Según los inventarios los vestidos de las mujeres estaban confeccionados con rasos de Italia, encajes de plata, etc., y llevando como complementos mantos de Sevilla, abanicos de Nápoles, pendientes de diamantes, joyas, sortijas, etc. Todo un despliegue de lujo, lejos de la modestia exigida por el Obispado. También la indumentaria masculina se ve sometida a las mismas suntuosidades. A lo largo de las Cartas de Bilbao son numerosas las referencias a trajes encargados en Francia, trajes que escandalizan a Yrisarri no sólo por su precio sino por su opulencia. Don Pedro Bernardo Villarreal de Bérriz encarga varios trajes, “a la moda rigurosa”, teniendo a Dantés —francés asentado en la villa en el siglo XVIII, “personificación de la gracia, el tacto y la elegancia” y asiduo de las buenas casas bilbaínas— como asesor en modas y modismos, “factotum de la elegancia bilbaína”.
Las clases bajas apenas sin tiene ropajes, según describe J.C. Enríquez, nos hallamos ante “una multitud con escaso vestuario, por lo que no es ninguna conjetura afirmar que los hombres y mujeres de la plebe vistiesen ropas sucias, de las que emanaran todo tipo de sudores”. De ahí que los salteadores de caminos y ladrones hurtasen piezas de ropas como capas, bastones, etc., piezas que al mismo tiempo les delatan.
Según los testimonios de la época, finales del XVIII, los bilbaínos eran gente de buen color, alegría y fuerza. Su vida cotidiana estaba regida por una serie de sonidos que marcaban los “ritmos de las labores productivas y los tiempos de ocio y descanso”. Las campanas de las iglesias parroquiales y los conventos; los tambores, cornetas, clarines que participaban en los actos públicos; el txistu y el tamboril en las fiestas y bailes, los relojes, etc., señalaban cada uno los momentos de la cotidianeidad de los bilbaínos. Una vida diaria de la que el silencio y el recogimiento también formaban parte. La ruptura de estas pautas establecidas se constituía en delito e indicio de comportamiento asocial. Así, en un pleito habido en 1734, una de las acusaciones que se lanzan contra el el acusado, Manuel de LORRA, es que hace perder el sueño a los vecinos de la Villa “con sus cantares y griteríos”.
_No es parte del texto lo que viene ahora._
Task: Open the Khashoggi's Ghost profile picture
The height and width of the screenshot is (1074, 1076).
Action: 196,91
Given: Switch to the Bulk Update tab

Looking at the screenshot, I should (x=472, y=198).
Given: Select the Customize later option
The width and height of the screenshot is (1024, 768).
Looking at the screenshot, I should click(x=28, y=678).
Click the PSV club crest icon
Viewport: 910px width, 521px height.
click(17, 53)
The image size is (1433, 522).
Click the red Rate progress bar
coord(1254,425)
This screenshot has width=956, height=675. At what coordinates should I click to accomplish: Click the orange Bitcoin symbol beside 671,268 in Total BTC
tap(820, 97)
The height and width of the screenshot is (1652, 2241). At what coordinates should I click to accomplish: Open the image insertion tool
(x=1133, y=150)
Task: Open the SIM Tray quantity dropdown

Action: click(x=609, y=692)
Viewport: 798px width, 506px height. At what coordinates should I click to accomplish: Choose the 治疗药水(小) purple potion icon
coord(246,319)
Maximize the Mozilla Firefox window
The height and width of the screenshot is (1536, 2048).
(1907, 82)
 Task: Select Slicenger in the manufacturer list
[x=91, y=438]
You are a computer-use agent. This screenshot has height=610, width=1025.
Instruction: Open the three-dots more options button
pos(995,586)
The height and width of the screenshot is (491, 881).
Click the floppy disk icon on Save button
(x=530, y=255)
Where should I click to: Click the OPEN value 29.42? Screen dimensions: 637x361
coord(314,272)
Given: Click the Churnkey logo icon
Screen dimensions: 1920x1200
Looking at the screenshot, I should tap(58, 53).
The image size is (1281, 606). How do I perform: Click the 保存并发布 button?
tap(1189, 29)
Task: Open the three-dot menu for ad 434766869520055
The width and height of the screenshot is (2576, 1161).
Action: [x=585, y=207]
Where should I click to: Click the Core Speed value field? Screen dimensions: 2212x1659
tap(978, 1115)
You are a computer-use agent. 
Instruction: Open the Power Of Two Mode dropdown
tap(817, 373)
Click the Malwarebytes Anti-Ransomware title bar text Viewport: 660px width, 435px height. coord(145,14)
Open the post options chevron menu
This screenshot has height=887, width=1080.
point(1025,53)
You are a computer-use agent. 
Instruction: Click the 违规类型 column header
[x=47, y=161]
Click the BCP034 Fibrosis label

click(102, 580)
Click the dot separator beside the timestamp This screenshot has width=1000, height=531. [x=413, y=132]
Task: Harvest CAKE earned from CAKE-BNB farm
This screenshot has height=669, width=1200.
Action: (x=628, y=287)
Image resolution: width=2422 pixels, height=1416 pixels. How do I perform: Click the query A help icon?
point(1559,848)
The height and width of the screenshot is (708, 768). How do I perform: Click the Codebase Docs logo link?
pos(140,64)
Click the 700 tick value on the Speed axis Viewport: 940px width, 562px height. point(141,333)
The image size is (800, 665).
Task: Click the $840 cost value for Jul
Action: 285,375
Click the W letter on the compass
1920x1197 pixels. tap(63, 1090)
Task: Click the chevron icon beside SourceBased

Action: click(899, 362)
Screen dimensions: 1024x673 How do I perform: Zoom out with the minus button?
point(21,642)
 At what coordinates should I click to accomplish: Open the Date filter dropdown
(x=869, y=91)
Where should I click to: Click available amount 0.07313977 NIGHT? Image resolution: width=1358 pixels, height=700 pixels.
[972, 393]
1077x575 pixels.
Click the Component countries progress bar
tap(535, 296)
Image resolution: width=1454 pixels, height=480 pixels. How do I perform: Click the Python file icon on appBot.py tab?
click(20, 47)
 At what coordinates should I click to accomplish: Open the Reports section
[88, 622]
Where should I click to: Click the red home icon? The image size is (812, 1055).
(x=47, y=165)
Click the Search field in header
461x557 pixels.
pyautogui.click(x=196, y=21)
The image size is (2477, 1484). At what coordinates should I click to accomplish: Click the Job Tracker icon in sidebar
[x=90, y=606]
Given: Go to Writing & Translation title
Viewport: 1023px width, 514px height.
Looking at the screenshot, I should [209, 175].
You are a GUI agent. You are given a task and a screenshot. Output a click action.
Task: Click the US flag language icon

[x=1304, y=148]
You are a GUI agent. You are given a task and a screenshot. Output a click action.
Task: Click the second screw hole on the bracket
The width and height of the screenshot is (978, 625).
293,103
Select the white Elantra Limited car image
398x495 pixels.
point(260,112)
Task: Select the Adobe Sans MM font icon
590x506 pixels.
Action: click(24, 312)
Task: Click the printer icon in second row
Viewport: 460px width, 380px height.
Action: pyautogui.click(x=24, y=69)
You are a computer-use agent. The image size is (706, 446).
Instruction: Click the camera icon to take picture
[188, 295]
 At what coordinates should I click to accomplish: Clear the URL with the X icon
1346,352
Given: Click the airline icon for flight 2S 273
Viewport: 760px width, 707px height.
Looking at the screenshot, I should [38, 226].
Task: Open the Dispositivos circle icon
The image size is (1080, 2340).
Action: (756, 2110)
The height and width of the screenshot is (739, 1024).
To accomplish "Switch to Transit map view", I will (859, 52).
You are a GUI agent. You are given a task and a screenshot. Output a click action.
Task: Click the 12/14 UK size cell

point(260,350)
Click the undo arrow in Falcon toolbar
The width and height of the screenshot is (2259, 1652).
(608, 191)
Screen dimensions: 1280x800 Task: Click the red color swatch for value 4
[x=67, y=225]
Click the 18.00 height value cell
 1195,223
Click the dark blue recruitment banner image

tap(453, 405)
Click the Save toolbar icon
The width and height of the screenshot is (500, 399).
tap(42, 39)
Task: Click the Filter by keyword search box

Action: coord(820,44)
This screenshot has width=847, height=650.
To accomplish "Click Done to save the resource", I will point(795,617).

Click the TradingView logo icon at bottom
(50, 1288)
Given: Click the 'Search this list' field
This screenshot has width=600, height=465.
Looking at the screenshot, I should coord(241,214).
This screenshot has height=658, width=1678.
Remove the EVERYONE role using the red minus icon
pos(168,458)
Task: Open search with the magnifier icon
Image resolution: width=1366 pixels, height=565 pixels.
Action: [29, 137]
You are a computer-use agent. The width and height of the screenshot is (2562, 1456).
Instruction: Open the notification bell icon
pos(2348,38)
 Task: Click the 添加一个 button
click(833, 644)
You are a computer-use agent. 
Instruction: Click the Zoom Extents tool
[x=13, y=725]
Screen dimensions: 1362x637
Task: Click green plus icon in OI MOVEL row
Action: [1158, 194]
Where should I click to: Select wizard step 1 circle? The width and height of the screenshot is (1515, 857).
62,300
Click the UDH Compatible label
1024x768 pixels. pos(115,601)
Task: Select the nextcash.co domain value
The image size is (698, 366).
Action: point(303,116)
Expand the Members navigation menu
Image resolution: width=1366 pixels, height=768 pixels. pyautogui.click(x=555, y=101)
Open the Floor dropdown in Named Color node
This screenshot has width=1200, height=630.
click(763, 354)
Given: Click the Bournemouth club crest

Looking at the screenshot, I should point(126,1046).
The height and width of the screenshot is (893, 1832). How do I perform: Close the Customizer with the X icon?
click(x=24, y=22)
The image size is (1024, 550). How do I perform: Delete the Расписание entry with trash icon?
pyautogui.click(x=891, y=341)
La fiesta estaba indisolublemente unida a lo religioso. El calendario de celebraciones era pues muy amplio; los bailes con txistu y tamboril tenían lugar: “todos los Domingos y fiestas del año, a excepción de las de Cuaresma, con tamboril y silbo por las mañanas por las calles, para diversión de las gentes”, ampliándose también a las tardes de domingo en primavera y verano. Las fiestas y romerías de carácter religioso eran muy numerosas, y a ellas había que añadir los bailes celebrados en posadas y tabernas, los bailes de Carnaval o las actuaciones de compañías ambulantes. Unos actos que siempre, dado su carácter profano, levantaban los recelos de las elites y estuvieron sometidos a un creciente control.